The term whiplash refers to a neck injury where the head moves in one direction and then another quickly and sometimes violently. This is similar to the motion of a whip. Basically, this motion can rip the ligaments that protect and support the vertebrae running through the neck. It can also strain the muscles and tendons in the neck. In more severe instances, the event could even herniate, dislocate or fracture vertebrae.
Whiplash symptoms are not evident immediately in most cases. Within a couple days, however, the victim may feel stiffness or pain in the neck, and attempting to turn the head can sometimes make these worse. Other symptoms can accompany these, such as nausea, headache, dizziness, blurred vision and even difficulty swallowing. Most of the symptoms are temporary, but they may be signs of additional problems in the future.

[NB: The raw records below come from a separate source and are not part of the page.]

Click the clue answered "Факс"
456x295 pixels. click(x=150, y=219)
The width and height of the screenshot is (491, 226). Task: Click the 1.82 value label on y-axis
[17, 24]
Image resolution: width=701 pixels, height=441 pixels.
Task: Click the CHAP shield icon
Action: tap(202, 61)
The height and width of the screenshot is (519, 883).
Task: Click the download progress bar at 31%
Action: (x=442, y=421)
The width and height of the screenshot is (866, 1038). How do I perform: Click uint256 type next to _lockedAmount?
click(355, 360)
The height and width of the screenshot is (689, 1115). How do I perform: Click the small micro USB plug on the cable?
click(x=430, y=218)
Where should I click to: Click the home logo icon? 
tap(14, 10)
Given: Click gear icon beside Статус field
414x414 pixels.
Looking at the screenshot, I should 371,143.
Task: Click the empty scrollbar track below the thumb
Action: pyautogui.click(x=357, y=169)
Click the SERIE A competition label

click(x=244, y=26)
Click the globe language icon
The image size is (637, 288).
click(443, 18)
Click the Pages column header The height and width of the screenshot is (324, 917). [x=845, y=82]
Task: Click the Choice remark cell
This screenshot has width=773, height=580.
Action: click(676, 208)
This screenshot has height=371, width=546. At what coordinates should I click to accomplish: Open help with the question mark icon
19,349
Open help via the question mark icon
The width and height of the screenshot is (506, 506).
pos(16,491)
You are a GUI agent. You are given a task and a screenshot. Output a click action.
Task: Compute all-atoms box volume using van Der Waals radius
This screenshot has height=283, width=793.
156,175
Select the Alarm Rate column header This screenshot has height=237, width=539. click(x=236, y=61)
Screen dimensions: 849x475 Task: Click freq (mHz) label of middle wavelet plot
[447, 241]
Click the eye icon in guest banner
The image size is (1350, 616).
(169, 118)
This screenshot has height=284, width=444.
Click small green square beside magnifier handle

A health care professional can treat most whiplash-related injuries early on to prevent it from becoming worse, but some severe cases could require years of treatment and even cervical traction or surgery. Most whiplash victims recover within three months, and some can recover in just a couple of weeks. Leaving even a minor whiplash injury untreated could increase future susceptibility to additional back and neck injuries, so seeking treatment early is a key to proper recovery.
Anybody who experienced whiplash as the result of a car accident may wish to contact a personal injury attorney before agreeing to a settlement with the insurance company. The injured person could receive compensation for medical expenses along with continuing care costs, such as physical therapy. The victim could even receive additional funds for pain and suffering in some situations.